The Book of Lies - Brad Meltzer [58]
From my backpack, I pull out the old 1938 comic and its protective wax paper.
If found, please return to:
10622 Kimberly Ave. Cleveland
I scan the alleys on both sides of the house (dark but empty), then double-check the numbers on the front porch: 10622. This is it. The address from the coffin.
Before I can even stop, my father’s out of the car.
42
Ring it again,” my dad says impatiently. The words come out in plumes of vapor.

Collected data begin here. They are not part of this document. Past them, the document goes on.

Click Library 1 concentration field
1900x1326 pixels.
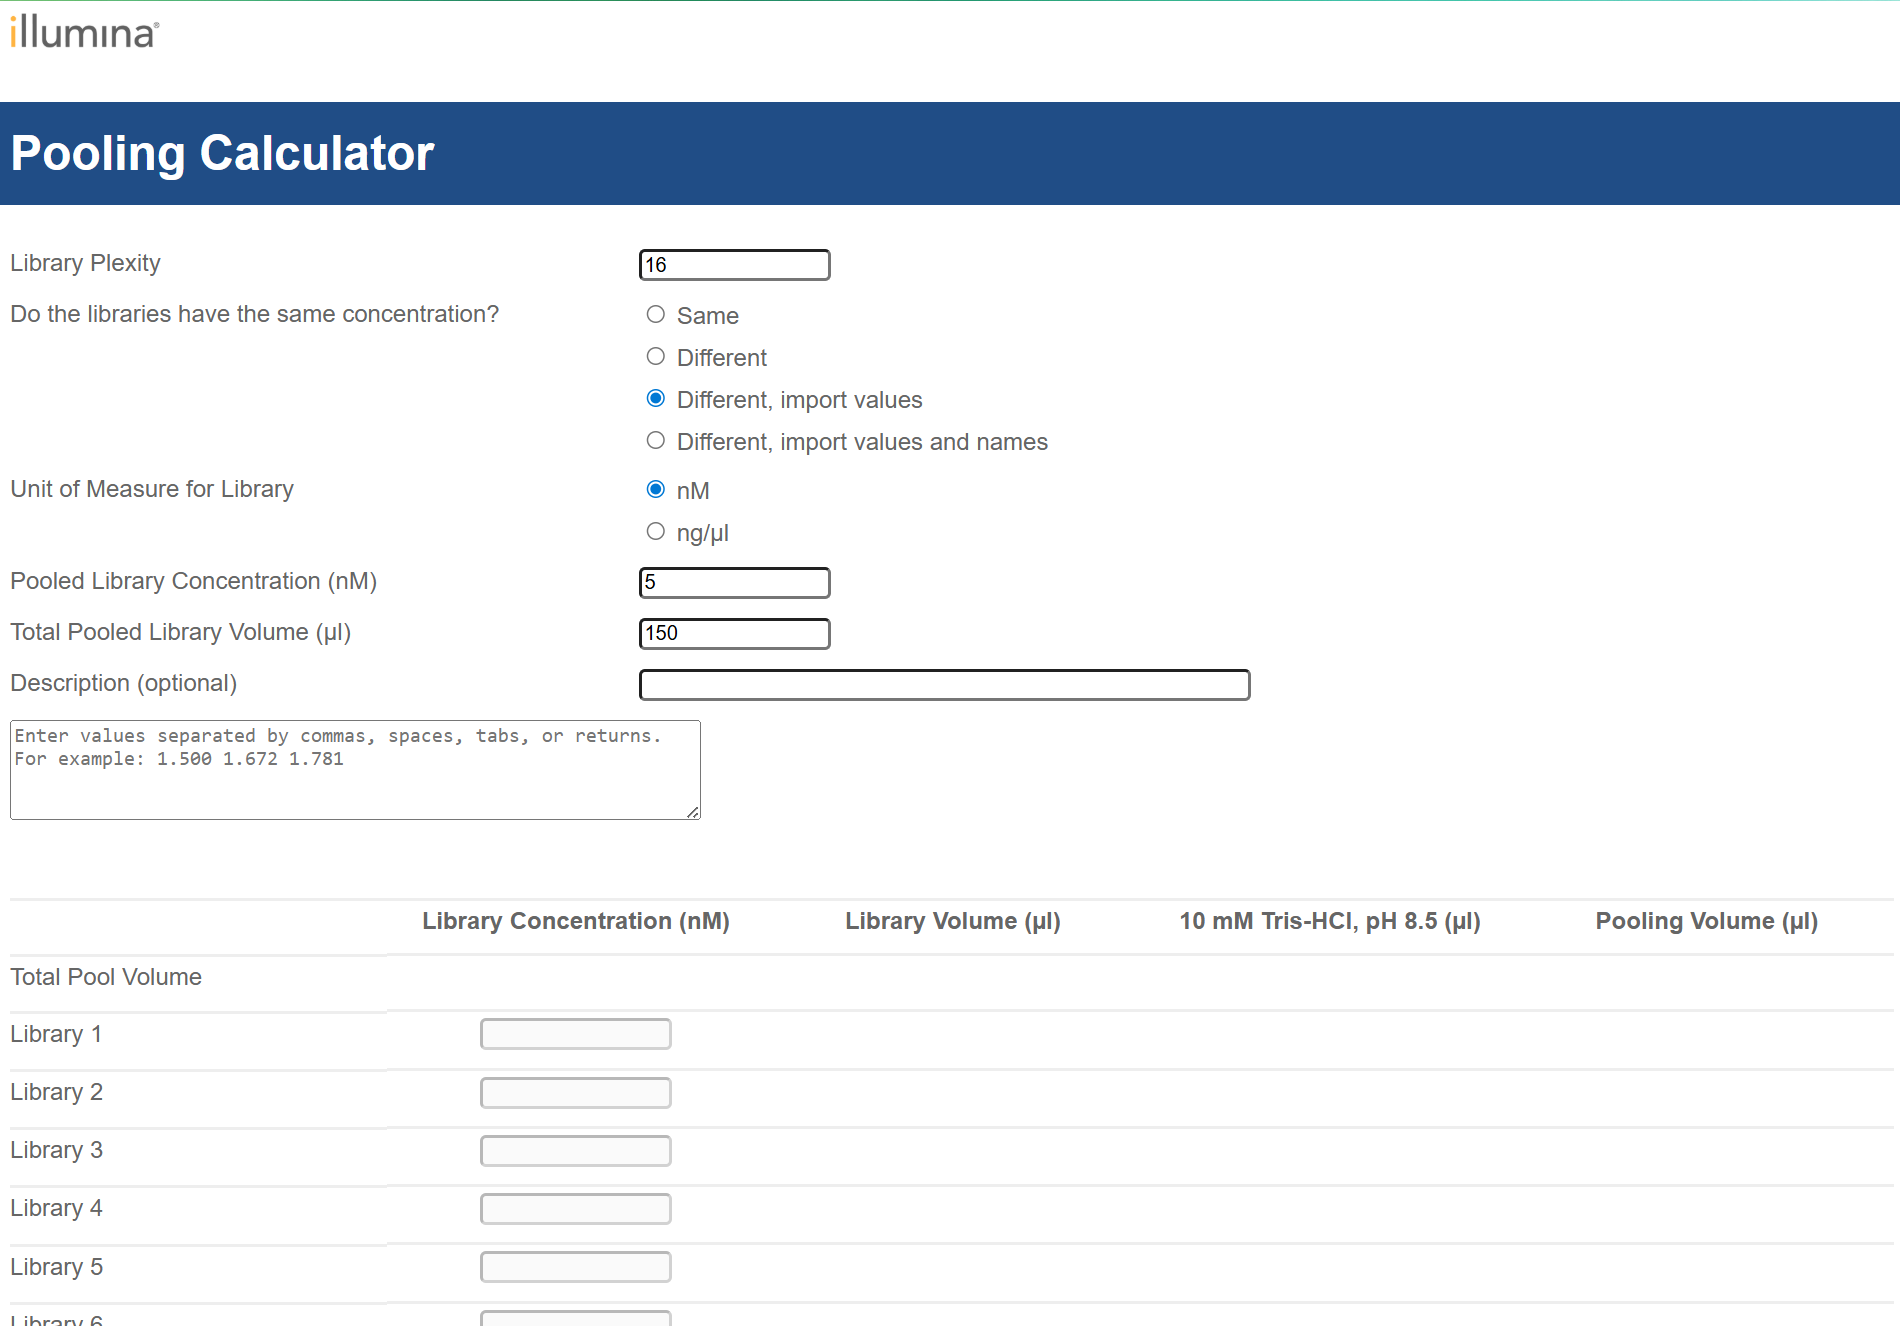click(575, 1034)
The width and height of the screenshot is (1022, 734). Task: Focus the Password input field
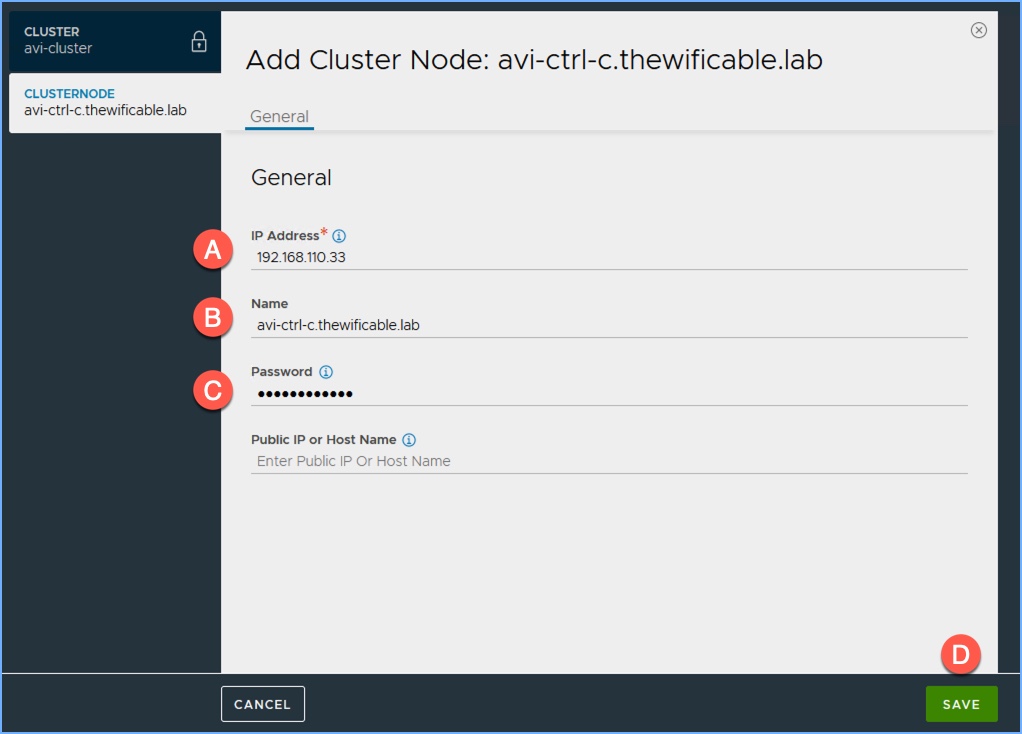pyautogui.click(x=608, y=393)
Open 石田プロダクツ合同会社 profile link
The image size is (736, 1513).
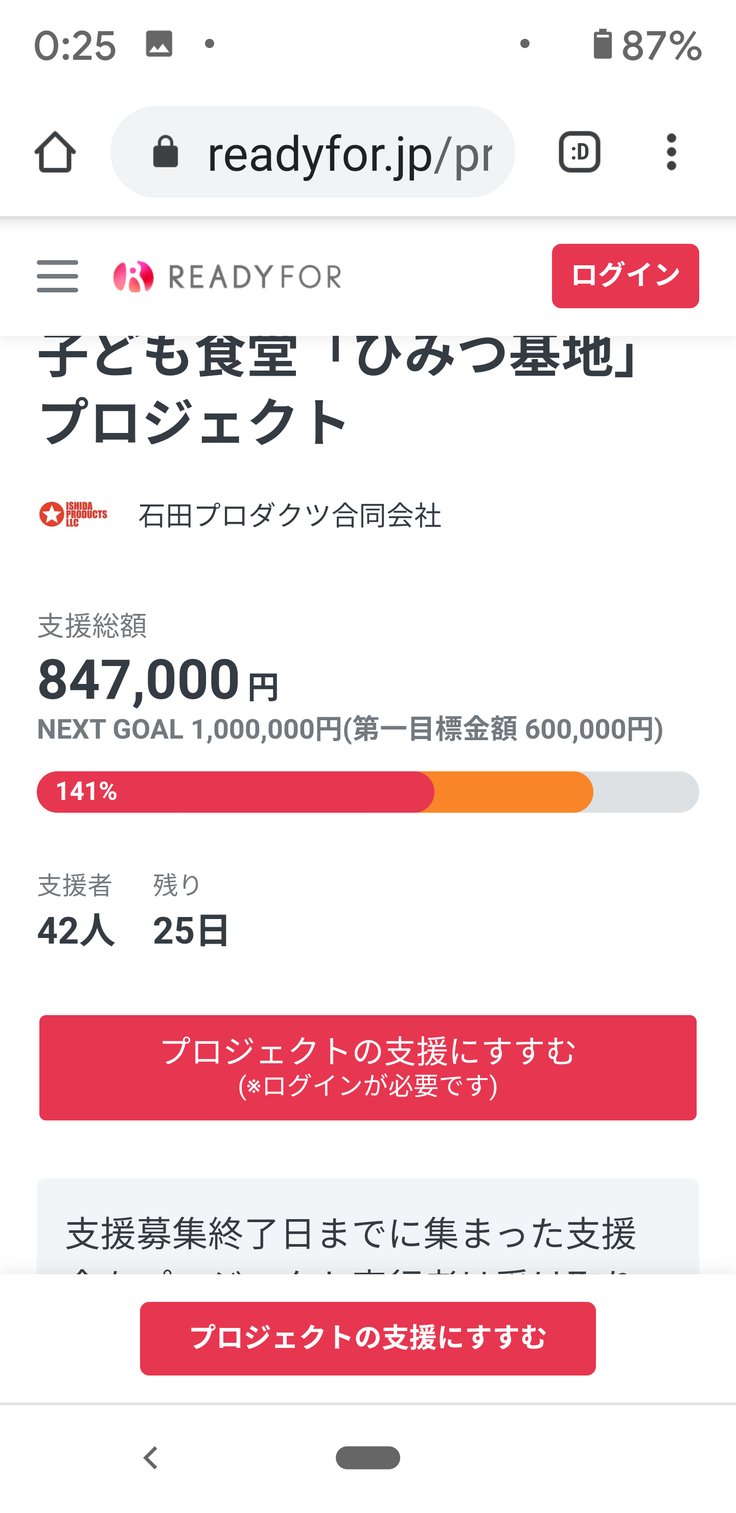tap(290, 515)
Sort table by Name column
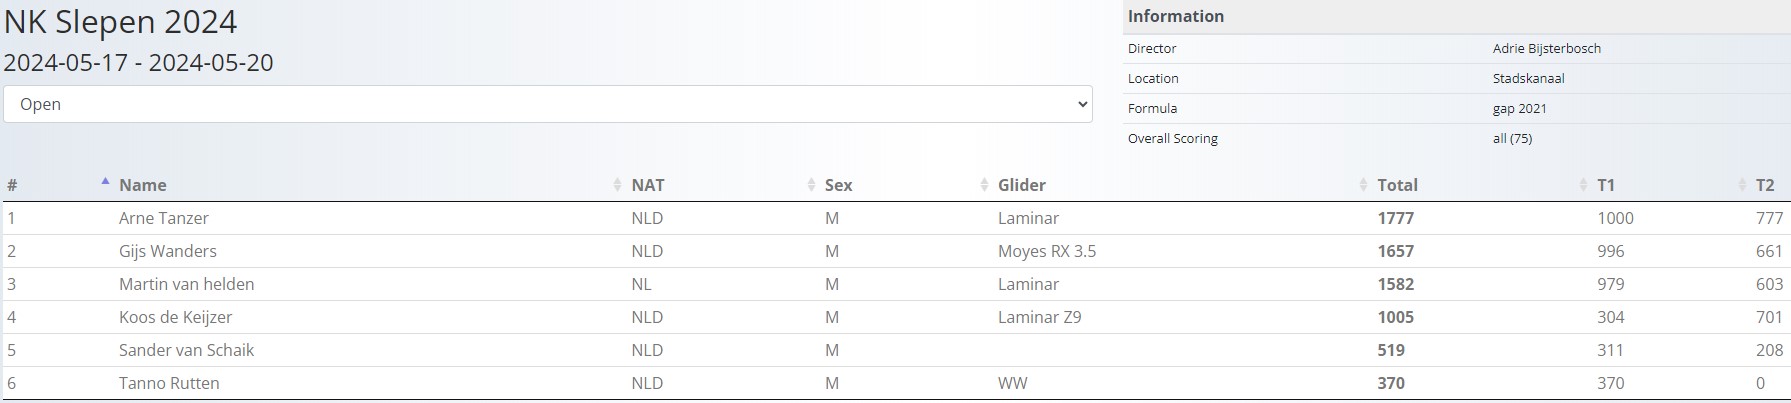 (143, 185)
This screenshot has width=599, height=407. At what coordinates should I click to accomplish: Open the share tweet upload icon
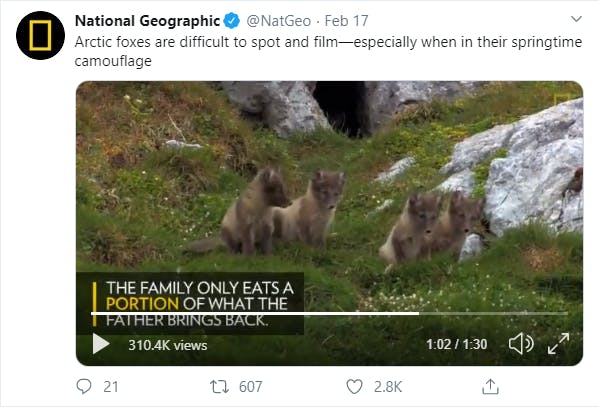491,386
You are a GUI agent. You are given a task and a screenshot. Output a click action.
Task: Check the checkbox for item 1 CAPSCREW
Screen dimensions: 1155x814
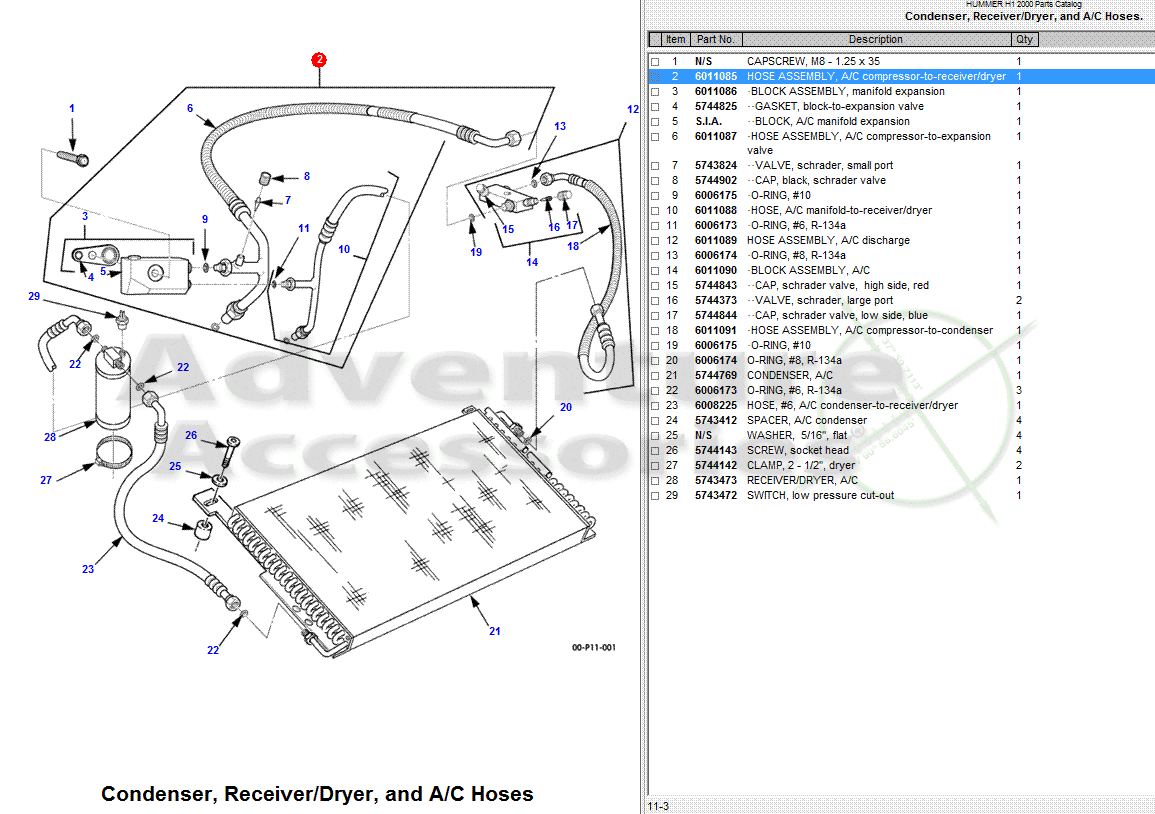point(656,61)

I press the buzzer and put my ear to the frozen metal screen door. I don’t hear anything from inside, including the doorbell. I shouldn’t be surprised. The way the front porch is slanted and the overhead light is cracked, this place has more problems than just some peeling blue paint.
“C’mon! Anyone there!?” My father raps the door with his fist, clearly freezing as he hops up and down. His coat is on Serena, who’s rubbing his back as he settles into calm. I keep checking the length of the block, searching for arriving cars. Ellis . . . Naomi . . . neither of them is stupid. Each minute we’re standing out here . . .
“Easy, easy—I’m coming,” a man’s voice calls from inside.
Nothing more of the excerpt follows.